One of Ghost’s core innovations is a new perception system built around AI-based stereo vision, which uses a new application of neural networks and pairs of cameras to deliver an instantaneous, high-resolution depth field in every direction that eliminates the need for lidar.
Obstacle Detection – The Status Quo
One of the fundamental building blocks of driving is detecting and ranging obstacles on the road.
People do this with their eyes, using combination of both stereo and mono vision to see obstacles, and roughly estimate their distance, relative velocity and motion direction.
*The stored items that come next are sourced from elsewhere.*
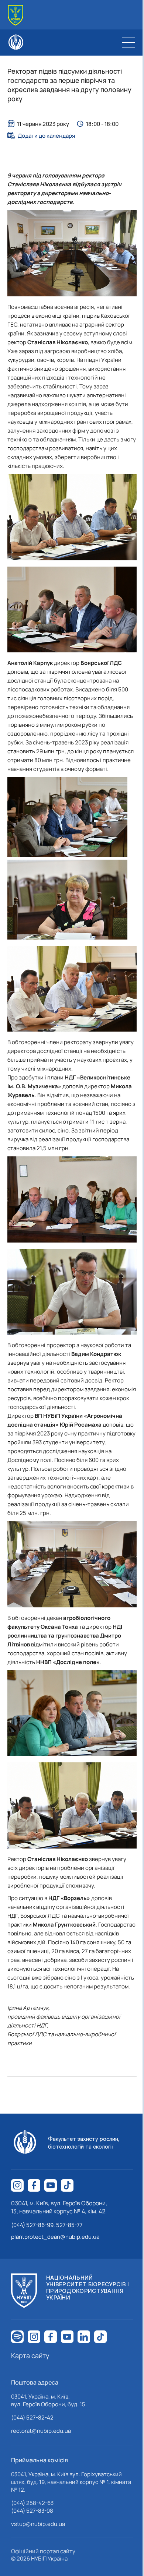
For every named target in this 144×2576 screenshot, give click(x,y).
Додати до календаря (46, 135)
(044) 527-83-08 (32, 2511)
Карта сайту (30, 2355)
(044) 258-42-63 (32, 2503)
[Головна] (15, 15)
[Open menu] (128, 42)
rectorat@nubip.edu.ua (41, 2431)
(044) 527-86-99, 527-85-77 (47, 2225)
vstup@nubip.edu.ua (38, 2524)
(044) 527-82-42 (32, 2417)
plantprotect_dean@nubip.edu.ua (55, 2237)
While people are not especially precise estimating distance, they are extremely good at responding to relative velocity and almost never miss obstacles when paying attention.
Driver assistance and automated driving systems use a combination of cameras, radar and sometimes lidar to deliver a reliable detection and ranging solution across a broad range of lighting and weather conditions.
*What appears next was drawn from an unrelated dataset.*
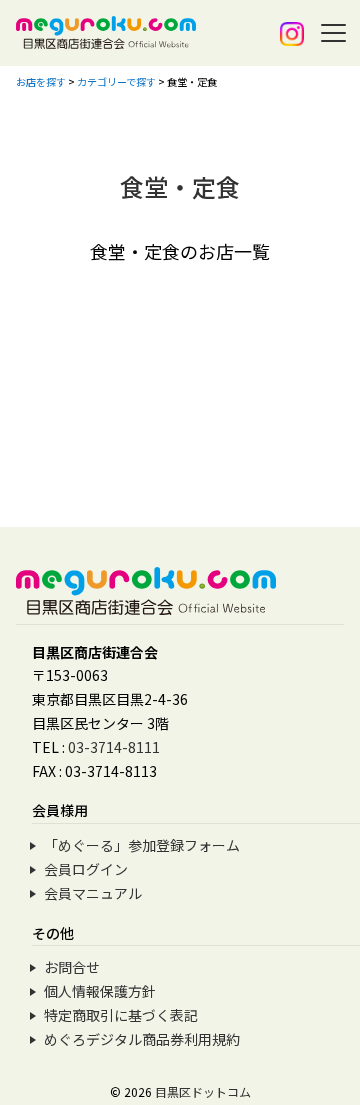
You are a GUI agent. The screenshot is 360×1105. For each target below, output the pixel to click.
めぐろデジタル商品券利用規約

- ADAS – Less capable driver assistance systems use a combination of mono cameras and radar for detection and ranging. Mono cameras use neural networks to recognize objects, and then use rough size approximation to estimate distance. These measurements are fused with radar returns to confirm obstacles in the depth field.
- Robotaxi – More capable robotaxis add lidar to this mix for increased resolution and accuracy, providing a much richer depth field visualized as a point cloud. Lidar is a specialized sensor that sends out pulses of light and measures the time for the reflected light to return to the receiver. While highly accurate, this sensor has not yet scaled to the commercial mainstream, with both technical and physical limitations that make it difficult to integrate in everyday cars.
The Challenges with Automotive Lidar – A Costly One-Trick Pony
While lidar has proven effective for measuring distance, it has not yet been proven as necessary to deliver advanced autonomous driving, with a few obvious and well-understood drawbacks:
- Insufficient Resolution, Spectrum – Lidar is insufficient as a primary sensor for driving – it has no ability to see color, meaning it can not see lanes, signal lights, sirens or read signs. Cars still need vision to understand a scene, meaning lidar returns must still be fused with vision (and almost always radar as well.)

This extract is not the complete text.